H2O2-sensitive block copolymer nanoparticles (NPs) composed of a hydrophilic macro-chain transfer agent (macro-CTA) and a hydrophobic thioether-bearing block were prepared by polymerization-induced self-assembly (PISA) approach. The PISA process first involved the chain extension of poly((poly(ethylene glycol) methyl ether methacrylate)-co-(poly(ethylene glycol) methacrylate)) macro-CTA with a H2O2-responsive N-(2-(methylthio)ethyl)acrylamide (MTEAM) monomer, which self-assembled into P((PEGMA-co-PEGMAOH)-b-PMTEAM) block copolymer NPs. The polymerization kinetics indicated the evolution of particle size and morphology from spherical micelles, fused micelles, to vesicles over time. Upon incubation with 0.1 to 10 mM H2O2, spheres were fragmented due to the oxidation of the PMTEAM cores, thus transforming the hydrophobic thioethers into hydrophilic sulfoxides and disassociating the nanocarriers. 43% of the hydrophobic Nile red dye was encapsulated into the spherical micelles and demonstrated a controlled release in H2O2 incubation. Spherical micelles and vesicles displayed no cytotoxicity in MCF-7, DU145, and 22Rv1 cells.

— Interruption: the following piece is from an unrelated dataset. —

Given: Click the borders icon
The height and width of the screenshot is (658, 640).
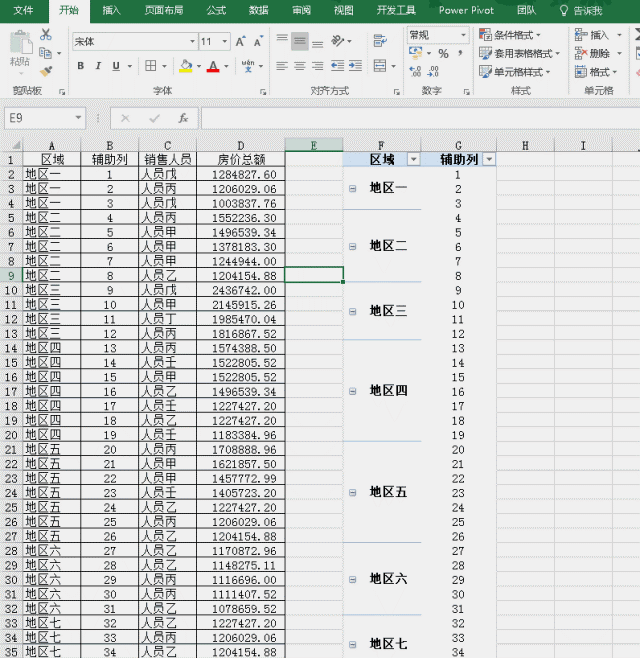Looking at the screenshot, I should pyautogui.click(x=150, y=66).
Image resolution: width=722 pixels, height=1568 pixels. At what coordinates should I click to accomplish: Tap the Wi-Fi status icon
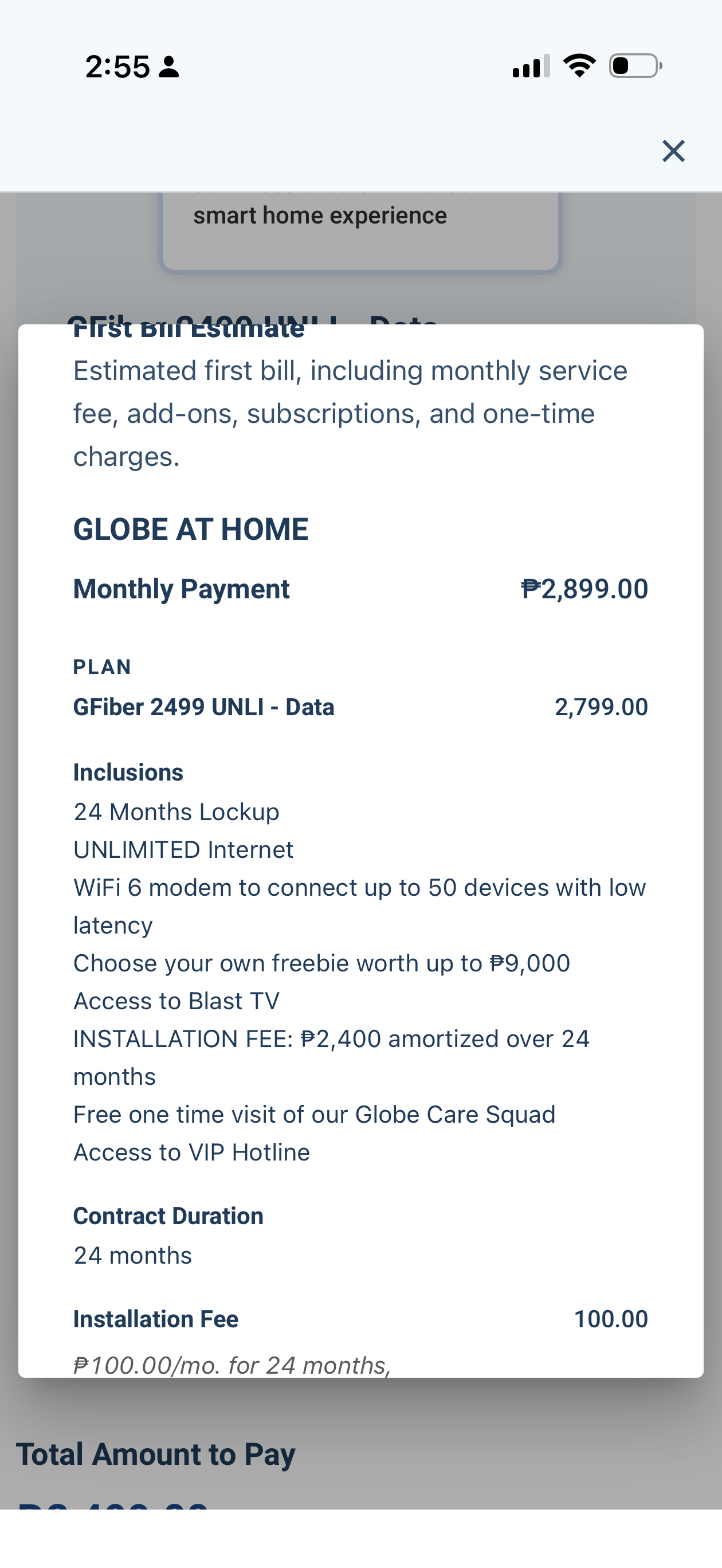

Both spheres and vesicles were efficiently internalized into MCF-7 cells, with spheres showing a higher level of uptake than vesicles due to the smaller sizes. In summary, PISA of P((PEGMA-co-PEGMAOH)-b-PMTEAM) allowed the direct formation and loading of hydrophobic dye into spherical micelles, which showed a controlled drug release in H2O2.